WHAT THE EXERCISE ASKS
Please copy each line of the listing below in which the word "will" appears.

PROVIDED DATA
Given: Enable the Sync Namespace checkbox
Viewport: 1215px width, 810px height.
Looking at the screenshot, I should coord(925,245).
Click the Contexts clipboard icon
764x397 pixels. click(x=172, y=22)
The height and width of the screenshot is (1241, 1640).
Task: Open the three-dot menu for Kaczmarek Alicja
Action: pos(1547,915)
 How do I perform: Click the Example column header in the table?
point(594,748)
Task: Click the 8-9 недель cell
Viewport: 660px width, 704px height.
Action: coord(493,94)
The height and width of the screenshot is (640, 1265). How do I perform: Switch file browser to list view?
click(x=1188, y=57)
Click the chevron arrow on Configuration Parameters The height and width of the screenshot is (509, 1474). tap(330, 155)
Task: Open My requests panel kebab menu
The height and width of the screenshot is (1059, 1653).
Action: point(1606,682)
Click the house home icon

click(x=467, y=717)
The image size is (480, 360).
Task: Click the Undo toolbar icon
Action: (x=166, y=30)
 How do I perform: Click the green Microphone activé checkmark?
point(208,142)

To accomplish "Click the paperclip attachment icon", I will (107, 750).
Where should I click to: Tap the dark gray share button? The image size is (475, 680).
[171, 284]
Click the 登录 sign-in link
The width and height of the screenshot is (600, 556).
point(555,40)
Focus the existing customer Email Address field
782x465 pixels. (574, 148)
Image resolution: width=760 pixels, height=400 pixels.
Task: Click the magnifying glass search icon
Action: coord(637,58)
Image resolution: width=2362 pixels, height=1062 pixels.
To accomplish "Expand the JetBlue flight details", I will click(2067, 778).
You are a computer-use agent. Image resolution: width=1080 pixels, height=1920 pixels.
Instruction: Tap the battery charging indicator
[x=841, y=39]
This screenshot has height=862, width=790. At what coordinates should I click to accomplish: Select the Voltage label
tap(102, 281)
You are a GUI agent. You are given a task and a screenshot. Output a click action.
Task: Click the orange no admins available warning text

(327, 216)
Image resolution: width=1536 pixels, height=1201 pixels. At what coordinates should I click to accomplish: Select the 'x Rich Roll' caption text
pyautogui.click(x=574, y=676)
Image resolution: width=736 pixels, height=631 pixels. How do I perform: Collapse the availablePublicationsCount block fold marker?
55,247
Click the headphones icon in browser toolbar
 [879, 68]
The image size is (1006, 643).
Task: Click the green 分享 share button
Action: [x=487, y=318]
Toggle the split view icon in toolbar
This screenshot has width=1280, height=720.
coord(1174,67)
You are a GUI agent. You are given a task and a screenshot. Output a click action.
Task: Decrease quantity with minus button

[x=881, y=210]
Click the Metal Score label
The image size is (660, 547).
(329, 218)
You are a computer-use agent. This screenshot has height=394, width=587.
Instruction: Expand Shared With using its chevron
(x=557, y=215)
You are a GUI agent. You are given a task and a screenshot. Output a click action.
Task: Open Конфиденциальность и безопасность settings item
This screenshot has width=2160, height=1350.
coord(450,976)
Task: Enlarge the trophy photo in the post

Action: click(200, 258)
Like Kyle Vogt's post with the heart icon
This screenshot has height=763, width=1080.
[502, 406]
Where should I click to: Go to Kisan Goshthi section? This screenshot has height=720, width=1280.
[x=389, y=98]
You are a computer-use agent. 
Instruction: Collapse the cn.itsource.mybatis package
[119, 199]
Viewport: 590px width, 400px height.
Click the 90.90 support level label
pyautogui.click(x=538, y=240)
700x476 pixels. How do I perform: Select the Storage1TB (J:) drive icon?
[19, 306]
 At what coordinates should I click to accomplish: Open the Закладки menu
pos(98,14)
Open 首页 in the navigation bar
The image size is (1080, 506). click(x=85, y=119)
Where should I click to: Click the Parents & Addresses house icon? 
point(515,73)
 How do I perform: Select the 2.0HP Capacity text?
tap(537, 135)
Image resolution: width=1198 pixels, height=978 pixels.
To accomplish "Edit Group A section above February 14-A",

TASK RESULT
To accomplish "Click the paperclip attachment icon", I will (107, 750).
To accomplish "Expand the JetBlue flight details", I will click(2067, 778).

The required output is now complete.